One question for Joseph Silk, an astrophysicist at Johns Hopkins University and the author of Back to the Moon: The Next Giant Leap for Humankind.
Should people live on the moon?
Why not? We have to start somewhere if we ever want to leave Earth. And the only realistic place to start is the moon. It’s going to be for a minority, right? For explorers, for people exploiting the moon for commercial reasons, for scientists. They will be living on the moon within the next century. And it will be a starting point to go elsewhere. It’s a much easier environment, because of the low gravity, from which to send spacecraft farther afield.

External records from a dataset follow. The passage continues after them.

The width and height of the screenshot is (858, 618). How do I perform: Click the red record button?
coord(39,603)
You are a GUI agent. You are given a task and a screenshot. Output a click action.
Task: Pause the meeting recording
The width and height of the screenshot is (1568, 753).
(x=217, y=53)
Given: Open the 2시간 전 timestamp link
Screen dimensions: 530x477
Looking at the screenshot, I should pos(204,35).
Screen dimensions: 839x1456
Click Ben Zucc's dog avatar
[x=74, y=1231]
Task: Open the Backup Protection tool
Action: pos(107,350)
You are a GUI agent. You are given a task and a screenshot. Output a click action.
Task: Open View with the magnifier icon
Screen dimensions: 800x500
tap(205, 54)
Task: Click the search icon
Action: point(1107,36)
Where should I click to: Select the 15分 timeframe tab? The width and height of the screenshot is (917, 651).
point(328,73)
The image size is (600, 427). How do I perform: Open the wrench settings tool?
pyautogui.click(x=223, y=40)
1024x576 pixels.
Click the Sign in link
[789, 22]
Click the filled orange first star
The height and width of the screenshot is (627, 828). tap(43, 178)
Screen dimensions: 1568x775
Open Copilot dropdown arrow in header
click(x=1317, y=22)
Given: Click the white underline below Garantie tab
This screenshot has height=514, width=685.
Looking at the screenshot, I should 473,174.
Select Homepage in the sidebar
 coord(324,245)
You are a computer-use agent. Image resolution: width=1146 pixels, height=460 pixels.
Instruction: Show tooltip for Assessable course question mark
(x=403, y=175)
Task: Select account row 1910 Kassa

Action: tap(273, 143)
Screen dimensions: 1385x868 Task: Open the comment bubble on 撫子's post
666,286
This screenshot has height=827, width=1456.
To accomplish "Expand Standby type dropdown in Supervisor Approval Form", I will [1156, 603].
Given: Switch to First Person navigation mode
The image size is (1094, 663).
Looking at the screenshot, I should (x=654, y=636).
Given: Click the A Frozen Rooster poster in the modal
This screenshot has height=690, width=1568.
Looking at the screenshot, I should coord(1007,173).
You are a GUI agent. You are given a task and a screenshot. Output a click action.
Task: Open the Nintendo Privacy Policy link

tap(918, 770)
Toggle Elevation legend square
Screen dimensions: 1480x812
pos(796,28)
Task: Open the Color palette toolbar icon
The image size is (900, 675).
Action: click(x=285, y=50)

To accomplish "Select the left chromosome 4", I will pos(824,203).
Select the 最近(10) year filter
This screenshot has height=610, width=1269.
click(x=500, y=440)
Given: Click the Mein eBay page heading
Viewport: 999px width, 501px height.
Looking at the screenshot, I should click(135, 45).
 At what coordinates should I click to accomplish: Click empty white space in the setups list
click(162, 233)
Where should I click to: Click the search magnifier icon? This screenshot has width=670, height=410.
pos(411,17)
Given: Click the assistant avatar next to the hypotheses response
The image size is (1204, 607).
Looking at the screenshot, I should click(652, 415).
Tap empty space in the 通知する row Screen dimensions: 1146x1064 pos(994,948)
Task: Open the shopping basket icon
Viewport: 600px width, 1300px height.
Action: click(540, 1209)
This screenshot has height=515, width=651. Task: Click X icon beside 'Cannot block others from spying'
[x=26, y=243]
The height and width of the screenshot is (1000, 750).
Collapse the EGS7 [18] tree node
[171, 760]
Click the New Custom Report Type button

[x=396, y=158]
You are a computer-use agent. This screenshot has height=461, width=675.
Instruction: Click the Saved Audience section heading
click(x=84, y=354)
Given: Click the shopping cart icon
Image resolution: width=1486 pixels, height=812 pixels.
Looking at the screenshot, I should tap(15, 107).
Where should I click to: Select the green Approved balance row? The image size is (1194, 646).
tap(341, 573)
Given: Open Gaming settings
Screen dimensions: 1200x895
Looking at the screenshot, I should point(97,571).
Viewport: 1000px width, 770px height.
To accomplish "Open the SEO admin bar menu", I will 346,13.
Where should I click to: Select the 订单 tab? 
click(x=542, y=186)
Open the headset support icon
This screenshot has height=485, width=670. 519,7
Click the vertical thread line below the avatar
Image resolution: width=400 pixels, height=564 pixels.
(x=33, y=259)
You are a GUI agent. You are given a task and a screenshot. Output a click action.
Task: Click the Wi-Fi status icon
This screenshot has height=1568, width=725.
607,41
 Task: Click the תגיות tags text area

If your interest is commercial, then you’ll probably focus on mining because we’re running out of certain rare-earth elements on Earth critical for our computer industry. There’s a hugely abundant supply on the moon, thanks to its history of bombardment by meteorites throughout billions of years. Beyond that there’s tourism. You can already buy tickets—not cheap, of course—for a trip around the moon, perhaps in the next five years, because of people like Elon Musk. The moon’s also got a huge abundance—this is not very widely known—of water ice. Inside deep, dark craters. Not only does that help you have a major resource for life, but maybe the most important use of water will be to break it down into oxygen, hydrogen. Liquefy these—you have abundant power from the sun to do this—and lo and behold, you have rocket fuel to take you throughout the inner solar system and beyond.
I’m very attracted to the moon as a place to build telescopes. We can see stars really sharply, with no obscuration. Water vapor in Earth’s atmosphere masks out much of the infrared light from the stars where there’s huge amounts of information about what the stars are made of. Also, because of our ionosphere, Earth is a very difficult place to receive low-frequency radio waves in space. These are inaccessible from Earth because we’ll be looking deep into the universe, where the wavelengths of these waves get stretched out by the expansion of the universe. Earth’s ionosphere distorts them. So, on the moon, we can view the universe as we never could before in radio waves.
A giant lava tube is large enough to house an entire city.
The only way to capture these really faint things is with a huge telescope. The James Webb is a small telescope—six meters. The far side of the moon is a unique place for doing that, and there are some futuristic schemes now to build a mega telescope inside a crater, a natural bowl. You can line the inside of that bowl with a number of small telescopes, maybe hundreds of them, and they would operate coherently, supported by wires from the crater edges. The size of the telescope determines how much light you can collect. You could have hundreds of times more light-gathering power on the moon.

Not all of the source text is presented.